GCC Quarterly Review - Q4 2015

The GCC Quarterly Review briefly summarises a selection of the major developments in the laws of the Gulf Cooperation Council ("GCC") region (Bahrain, Kuwait, Oman, Qatar, Saudi Arabia and the United Arab Emirates) in the fourth quarter of 2015, with links to further reading, where available.

Saudi Arabia’s new companies law: The Saudi Arabian Council of Ministers approved a new Companies Law (1437H/2015G) in November. It will come into force in May 2016. Investors in Saudi companies are likely to welcome some of the changes to be made to the outgoing 1965 companies law. Key changes include a reduced minimum number of shareholders for limited liability companies and joint stock companies (JSC), reduced minimum capital requirements and number of directors for JSCs, and new provisions on holding companies. The Ministry of Commerce and Industry and the Capital Market Authority are expected to publish secondary regulations in a range of areas, such as guidelines on memoranda of association and articles of association and rules on mergers involving listed companies. Companies should now think about what action they need to take to comply with the new regime during the one year transition period.

DIFC Court clarifies approach to conflicts of jurisdiction: The Dubai International Financial Centre (DIFC) Court of Appeal judgment in Standard Chartered Bank v Investment Group Private Limited (CA 004/2015, overturning CFI 026/2014) in November illustrates the importance of clearly drafted choice of jurisdiction clauses in agreements. In that case, a clause specifying “the courts of the United Arab Emirates” was deemed to include both onshore UAE and DIFC Courts. Proceedings were commenced in both the Sharjah courts and the DIFC Courts. The case confirms that the DIFC Courts will hear the case where they have jurisdiction. The DIFC Courts will not stay proceedings where both the DIFC Courts and another court in the UAE have competing jurisdiction over a dispute. Specifically, the DIFC Courts will not determine jurisdiction under Federal Civil Procedure Law rules on conflicts of jurisdiction between emirate courts, as these rules do not apply in DIFC as it is an independently regulated free zone. Neither will the courts apply the principle of forum non conveniens to determine the most appropriate forum to adjudicate the dispute, as this principle does not apply where the other court is also a court of the UAE. The UAE Supreme Court has authority to resolve the jurisdictional conflicts between courts of the UAE which have issued conflicting judgments, but the law does not allow it to intervene where proceedings are ongoing.

Goals:
a) According to the quarterly review, when will Saudi Arabia's new Companies Law come into force?
b) Write out the part of the quarterly review starting with "The GCC Quarterly" and going on through "reading, where available.".

Information shown:

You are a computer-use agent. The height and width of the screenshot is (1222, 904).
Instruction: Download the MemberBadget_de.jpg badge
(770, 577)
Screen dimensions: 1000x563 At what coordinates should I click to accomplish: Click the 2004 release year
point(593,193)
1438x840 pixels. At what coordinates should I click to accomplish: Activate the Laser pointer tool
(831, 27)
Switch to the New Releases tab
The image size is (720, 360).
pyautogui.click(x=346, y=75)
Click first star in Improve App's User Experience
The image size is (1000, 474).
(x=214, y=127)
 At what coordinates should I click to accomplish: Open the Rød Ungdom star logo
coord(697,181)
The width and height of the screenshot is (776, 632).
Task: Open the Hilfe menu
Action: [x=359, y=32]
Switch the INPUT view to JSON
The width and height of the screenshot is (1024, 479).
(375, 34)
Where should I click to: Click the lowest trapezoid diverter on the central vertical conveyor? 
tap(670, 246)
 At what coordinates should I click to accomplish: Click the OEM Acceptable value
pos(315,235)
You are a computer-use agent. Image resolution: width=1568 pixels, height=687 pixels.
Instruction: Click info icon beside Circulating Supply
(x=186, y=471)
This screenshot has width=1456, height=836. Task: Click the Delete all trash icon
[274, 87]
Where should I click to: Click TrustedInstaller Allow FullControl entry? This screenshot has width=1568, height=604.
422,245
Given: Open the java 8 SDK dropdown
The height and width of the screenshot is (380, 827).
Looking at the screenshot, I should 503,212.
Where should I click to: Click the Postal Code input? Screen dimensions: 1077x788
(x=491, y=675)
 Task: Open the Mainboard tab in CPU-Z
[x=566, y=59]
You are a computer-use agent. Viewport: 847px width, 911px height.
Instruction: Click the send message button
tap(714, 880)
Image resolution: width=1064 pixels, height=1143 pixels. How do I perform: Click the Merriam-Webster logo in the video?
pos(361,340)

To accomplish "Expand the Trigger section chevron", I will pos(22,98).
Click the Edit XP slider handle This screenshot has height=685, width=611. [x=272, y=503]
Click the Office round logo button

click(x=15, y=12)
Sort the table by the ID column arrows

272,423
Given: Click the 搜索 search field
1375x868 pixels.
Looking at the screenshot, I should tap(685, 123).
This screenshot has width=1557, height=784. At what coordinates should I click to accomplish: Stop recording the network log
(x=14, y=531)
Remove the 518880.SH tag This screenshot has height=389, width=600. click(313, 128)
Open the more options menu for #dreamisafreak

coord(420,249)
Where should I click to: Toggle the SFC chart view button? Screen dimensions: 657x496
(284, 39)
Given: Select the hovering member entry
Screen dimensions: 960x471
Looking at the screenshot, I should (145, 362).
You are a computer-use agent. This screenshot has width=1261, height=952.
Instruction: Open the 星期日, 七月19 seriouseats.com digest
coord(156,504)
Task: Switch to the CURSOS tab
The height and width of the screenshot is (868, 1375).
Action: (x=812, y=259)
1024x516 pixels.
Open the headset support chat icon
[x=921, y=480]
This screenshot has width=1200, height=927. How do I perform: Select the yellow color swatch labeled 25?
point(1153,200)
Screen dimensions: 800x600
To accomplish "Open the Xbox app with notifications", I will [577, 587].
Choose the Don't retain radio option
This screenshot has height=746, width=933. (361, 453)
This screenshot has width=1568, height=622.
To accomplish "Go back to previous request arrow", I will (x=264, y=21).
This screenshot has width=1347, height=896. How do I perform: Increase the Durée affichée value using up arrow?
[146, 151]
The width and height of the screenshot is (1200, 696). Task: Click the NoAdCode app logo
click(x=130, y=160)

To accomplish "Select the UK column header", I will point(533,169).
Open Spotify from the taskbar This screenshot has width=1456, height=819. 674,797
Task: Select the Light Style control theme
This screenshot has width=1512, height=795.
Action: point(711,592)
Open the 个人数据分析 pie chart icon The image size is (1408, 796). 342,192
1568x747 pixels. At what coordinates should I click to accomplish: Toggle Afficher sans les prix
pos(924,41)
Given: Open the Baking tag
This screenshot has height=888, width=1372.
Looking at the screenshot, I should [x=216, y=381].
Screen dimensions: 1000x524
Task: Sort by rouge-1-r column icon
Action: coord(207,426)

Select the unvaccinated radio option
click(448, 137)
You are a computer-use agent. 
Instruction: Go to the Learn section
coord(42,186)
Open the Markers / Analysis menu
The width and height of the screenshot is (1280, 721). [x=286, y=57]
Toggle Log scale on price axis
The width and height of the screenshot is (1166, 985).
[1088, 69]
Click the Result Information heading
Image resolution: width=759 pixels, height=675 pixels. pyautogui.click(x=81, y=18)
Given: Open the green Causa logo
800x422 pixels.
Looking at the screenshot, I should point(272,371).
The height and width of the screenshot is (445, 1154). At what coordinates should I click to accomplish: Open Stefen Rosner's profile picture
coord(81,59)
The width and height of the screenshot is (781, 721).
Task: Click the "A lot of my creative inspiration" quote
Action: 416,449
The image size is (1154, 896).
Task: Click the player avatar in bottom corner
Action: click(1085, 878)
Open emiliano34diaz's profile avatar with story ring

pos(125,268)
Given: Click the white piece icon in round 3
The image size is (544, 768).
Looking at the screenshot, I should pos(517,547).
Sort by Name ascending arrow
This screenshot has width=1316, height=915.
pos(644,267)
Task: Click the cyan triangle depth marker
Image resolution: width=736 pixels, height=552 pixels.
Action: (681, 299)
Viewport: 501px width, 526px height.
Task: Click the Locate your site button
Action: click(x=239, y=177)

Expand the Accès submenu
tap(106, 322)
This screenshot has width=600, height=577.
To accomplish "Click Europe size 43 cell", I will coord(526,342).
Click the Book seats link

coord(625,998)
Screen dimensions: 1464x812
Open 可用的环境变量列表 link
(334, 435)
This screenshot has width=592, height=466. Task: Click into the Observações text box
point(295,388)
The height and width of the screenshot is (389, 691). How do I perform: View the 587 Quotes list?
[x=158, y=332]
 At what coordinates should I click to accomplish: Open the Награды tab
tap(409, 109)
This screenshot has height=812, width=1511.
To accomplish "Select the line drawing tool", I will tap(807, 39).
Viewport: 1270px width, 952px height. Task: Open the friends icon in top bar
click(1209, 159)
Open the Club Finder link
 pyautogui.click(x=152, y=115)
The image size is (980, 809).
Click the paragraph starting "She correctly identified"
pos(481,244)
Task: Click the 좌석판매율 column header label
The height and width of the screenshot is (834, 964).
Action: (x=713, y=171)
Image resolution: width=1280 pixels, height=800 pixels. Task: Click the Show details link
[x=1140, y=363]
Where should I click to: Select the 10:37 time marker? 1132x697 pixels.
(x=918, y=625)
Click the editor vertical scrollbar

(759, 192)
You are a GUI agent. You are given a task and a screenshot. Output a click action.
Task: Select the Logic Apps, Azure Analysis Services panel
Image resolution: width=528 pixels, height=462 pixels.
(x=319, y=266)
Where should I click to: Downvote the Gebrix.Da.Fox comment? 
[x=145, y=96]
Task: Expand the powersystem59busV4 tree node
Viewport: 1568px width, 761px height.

Outputs by task:
a) May 2016

b)
The GCC Quarterly Review briefly summarises a selection of the major developments in the laws of the Gulf Cooperation Council ("GCC") region (Bahrain, Kuwait, Oman, Qatar, Saudi Arabia and the United Arab Emirates) in the fourth quarter of 2015, with links to further reading, where available.